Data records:
>>
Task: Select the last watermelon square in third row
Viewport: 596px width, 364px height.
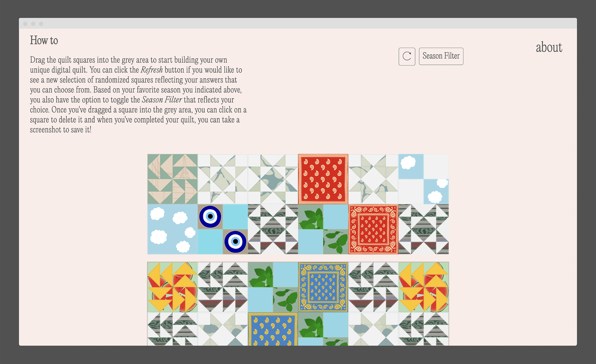Action: (424, 287)
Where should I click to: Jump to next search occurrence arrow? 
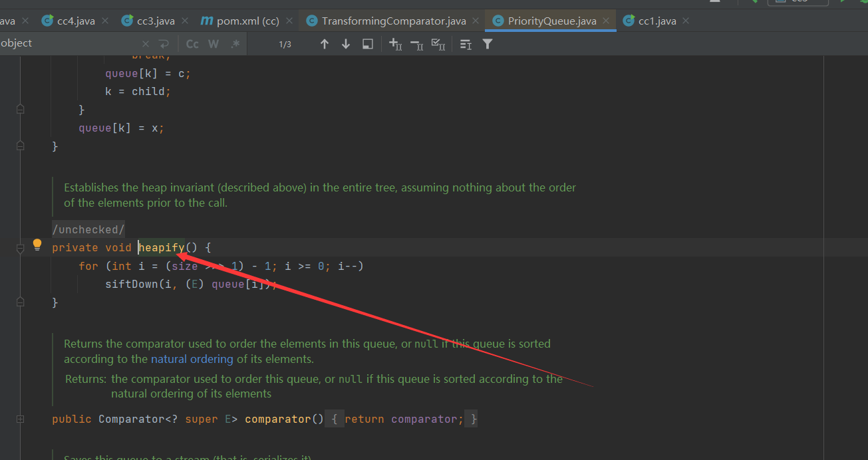click(x=346, y=44)
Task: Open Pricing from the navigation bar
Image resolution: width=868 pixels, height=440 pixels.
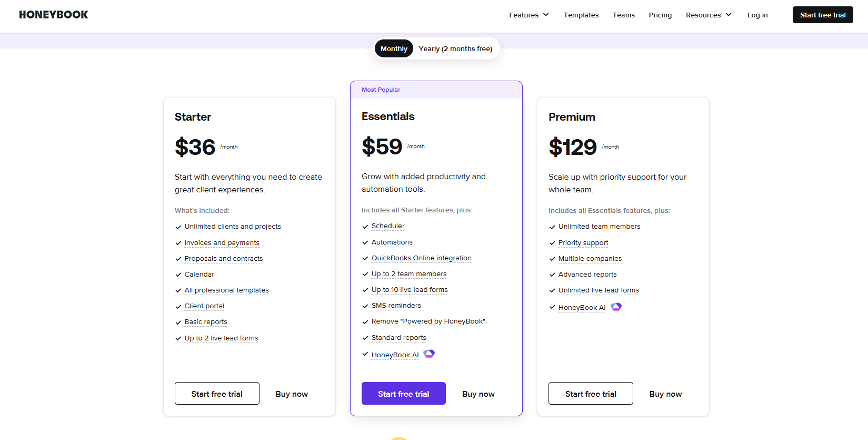Action: pyautogui.click(x=660, y=15)
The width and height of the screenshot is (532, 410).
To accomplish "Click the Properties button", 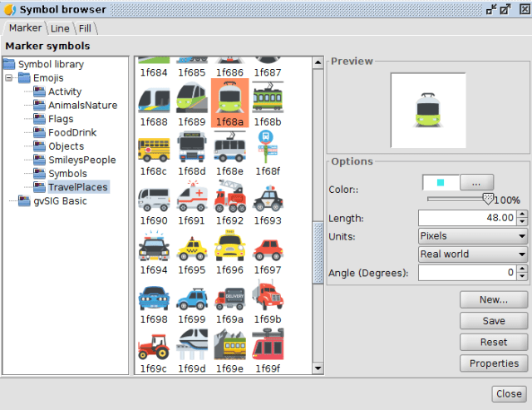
<<
» **WORK REQUIRED**: Strip the images and return the remaining data exactly.

» **YOUR SOLUTION**:
Task: Select the last watermelon square in third row
Viewport: 596px width, 364px height.
Action: (424, 287)
Where should I click to: Jump to next search occurrence arrow? 
click(x=346, y=44)
Task: Open Pricing from the navigation bar
Image resolution: width=868 pixels, height=440 pixels.
Action: pyautogui.click(x=660, y=15)
The width and height of the screenshot is (532, 410).
To accomplish "Click the Properties button", 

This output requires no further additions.